Provided records below:
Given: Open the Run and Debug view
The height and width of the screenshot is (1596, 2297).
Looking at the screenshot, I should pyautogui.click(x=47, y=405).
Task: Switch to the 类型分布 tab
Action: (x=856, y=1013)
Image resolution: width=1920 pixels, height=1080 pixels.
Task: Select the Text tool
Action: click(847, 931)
End of Provided records.
» Task to carry out
What needs duplicating is the run of lines from the one containing "The height and" through the last line of the entries above, exact and complete.

» Solution below
The height and width of the screenshot is (1596, 2297).
Looking at the screenshot, I should pyautogui.click(x=47, y=405).
Task: Switch to the 类型分布 tab
Action: (x=856, y=1013)
Image resolution: width=1920 pixels, height=1080 pixels.
Task: Select the Text tool
Action: click(847, 931)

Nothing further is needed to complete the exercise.